PROBLEMA PLANTEADO ->
¿Puedes continuar el texto sobre Kapuściński y la leyenda en torno a su figura, a partir de su última oración?

FRAGMENTO DEL DOCUMENTO ->

# # # # # # #

Kapuściński se identificaba con los sueños y padecimientos de los pobres y rebeldes del Tercer Mundo, y cuando regresaba de sus viajes sus amigos no sabían si iban a encontrarse con un guerrillero boliviano o un insurgente congolés. Después de vivir la revolución iraní dejó de comer cerdo y beber vino. El autor de Cristo con un fusil al hombro no creía que el periodismo objetivo fuera posible en situaciones de conflicto, y por eso estaba dispuesto a participar en los acontecimientos, no sólo a observar. Desde que escribió sus primeros reportajes en África, Kapuściński ganó fama de catastrofista pues tendía a cargar de tinta los sucesos. Colegas que lo acompañaron en Ghana, por ejemplo, cuentan que en sus reportajes una situación de cierto peligro se transfiguraba en una amenaza de fusilamiento, y el entorno se ensombrecía: la hierba de un metro se duplicaba, el camino transitable se angostaba y llenaba de hoyos. Esto no significa que Kapuściński se esforzara menos de lo debido o le faltara valentía. En África contrajo malaria y tuberculosis. En busca de una exclusiva, una vez recorrió 750 kilómetros en coche en un día. Y si bien escribía con gracia inimitable, lo hacía sin el rigor periodístico deseable y dejaba que la leyenda nimbara su figura.

     En la portada de la edición inglesa de La guerra del futbol podía leerse que Kapuściński había sido amigo del Che Guevara en Bolivia, de Salvador Allende en Chile y de Patricio Lumumba en el Congo. Lo más probable es que de los tres, sólo haya conocido fugazmente al defenestrado presidente chileno, y aun eso es inseguro. Domoslawski cuenta que cuando alguien mencionaba el asesinato de Allende en Santiago o la matanza de Tlatelolco en la ciudad de México, Kapuściński decía: “Sí, yo estaba allí entonces”. Quería decir que había estado en ambos sitios en la época en que habían ocurrido los acontecimientos, pero como comprobó Domoslawski, no en la fecha ni en el lugar precisos. “Este método de construir mitos consistía en deslizar sugerencias, crear convicciones en la mente de las personas. Kapuściński no entraba en detalles, no completaba el relato y en caso de verse contra la pared podía echarse atrás.” Fue lo que hizo cuando Jon Lee Anderson, su colega de The New Yorker y autor de un libro sobre el Che Guevara, le pidió que le hablara sobre el guerrillero. Kapuściński contestó que la nota de la edición inglesa era un error del editor. Más tarde, Anderson encontró la fábula repetida en una edición de Ébano, el gran libro africano de Kapuściński.

# # # # # # #

ENTRADAS LISTADAS ->
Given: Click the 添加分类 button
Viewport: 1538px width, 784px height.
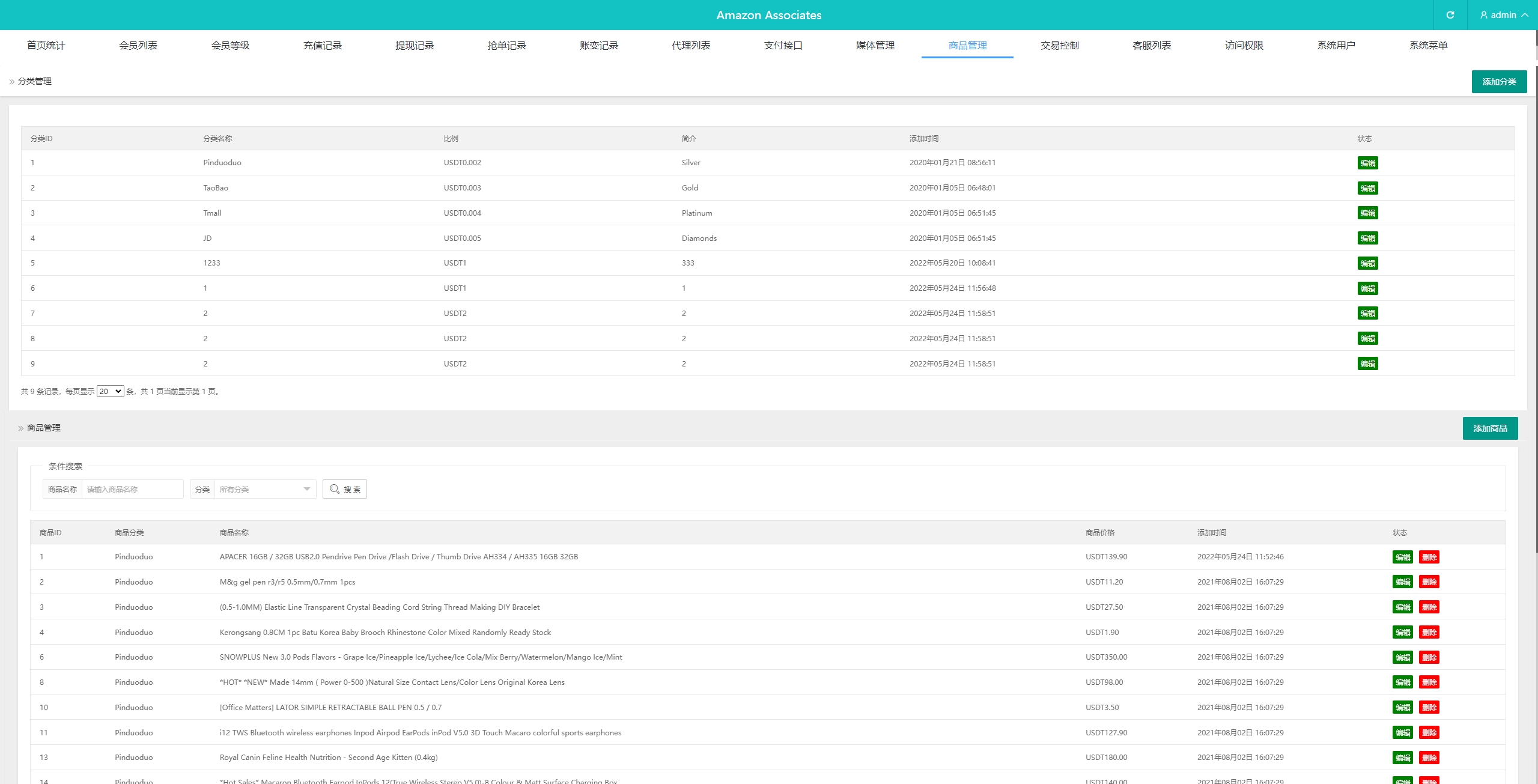Looking at the screenshot, I should click(1498, 82).
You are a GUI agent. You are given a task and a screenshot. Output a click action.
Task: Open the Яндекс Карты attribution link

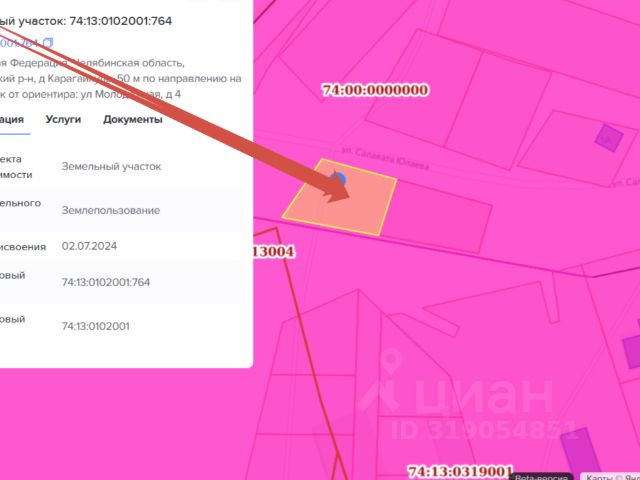click(610, 476)
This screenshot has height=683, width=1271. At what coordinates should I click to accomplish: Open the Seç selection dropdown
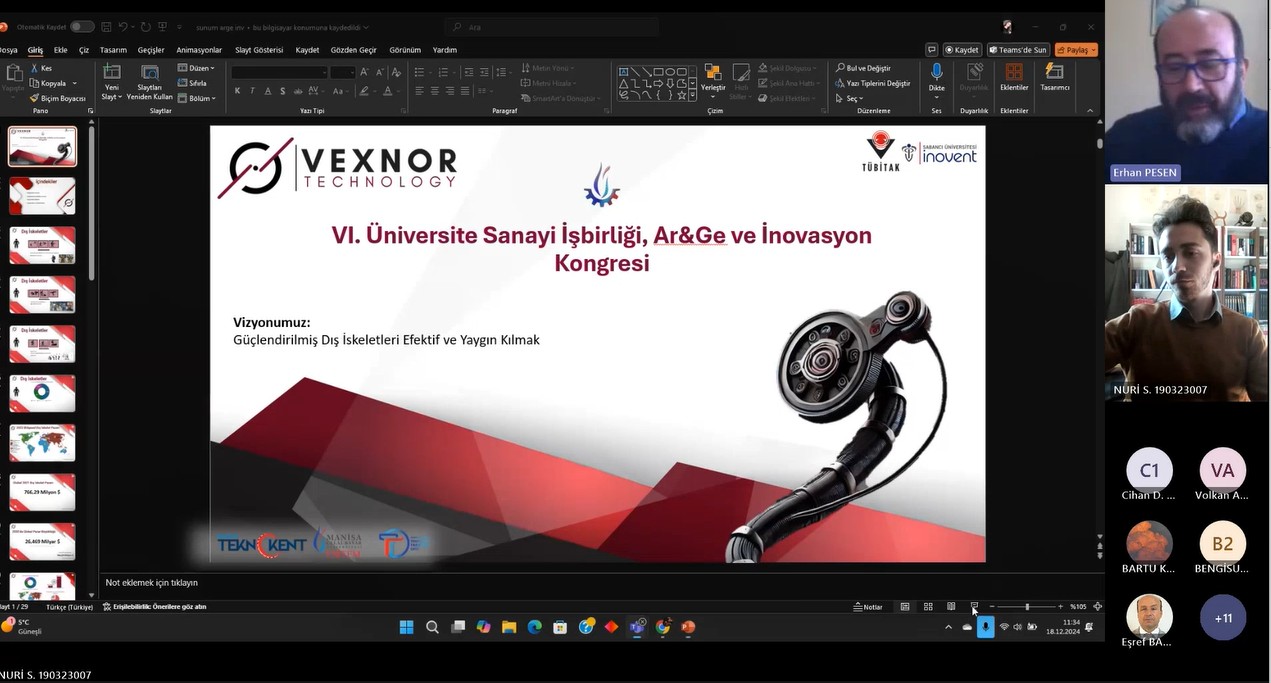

# # # # # # #

RESPUESTA AL PROBLEMA ->
 

Investigando en varios países, Artur Domoslawski comprueba que  Kapuściński ha faltado a la verdad en casi todos sus libros. Barbara Goshu, una galerista etíope, considera a El Emperador tan fantasioso como los cuentos de Las mil y una noches; Haile Selassie, retratado por Kapuściński como un ignorante, leía con fruición en amárico, francés e inglés. El Sha, según Abbas Milani, biógrafo de Reza Pahlevi, está plagado de errores e imprecisiones. Kapuściński escribió que en el Irán de Pahlevi había cientos de miles de presos políticos; Milani, que fue uno de ellos, asegura que nunca pasaron de 4,500.* Ébano es severamente enjuiciado en el Times Literary Supplement por John Ryle, experto en la historia de África; además de enumerar copiosos errores fácticos, Ryle  señala que a pesar de su simpatía por las luchas anticolonialistas, Kapuściński ejerció una suerte de “orientalismo”** que hace prevalecer el mito sobre la historia e infantiliza a las sociedades africanas. Su suposición de que en África no hay librerías y sus líderes son iletrados, ignora más de un siglo de investigaciones universitarias y la existencia de más de cien universidades y bibliotecas.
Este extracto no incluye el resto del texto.